**RECORDS TO PROCESS**
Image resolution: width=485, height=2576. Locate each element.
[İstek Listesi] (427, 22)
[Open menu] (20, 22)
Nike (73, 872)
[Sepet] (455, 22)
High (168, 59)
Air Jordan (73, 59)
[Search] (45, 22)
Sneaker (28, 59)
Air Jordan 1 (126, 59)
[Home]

**PROBLEM TO WORK ON**
Give the material again in full, exactly as it appears above.

**TASK RESPONSE**
Image resolution: width=485, height=2576. Locate each element.
[İstek Listesi] (427, 22)
[Open menu] (20, 22)
Nike (73, 872)
[Sepet] (455, 22)
High (168, 59)
Air Jordan (73, 59)
[Search] (45, 22)
Sneaker (28, 59)
Air Jordan 1 (126, 59)
[Home]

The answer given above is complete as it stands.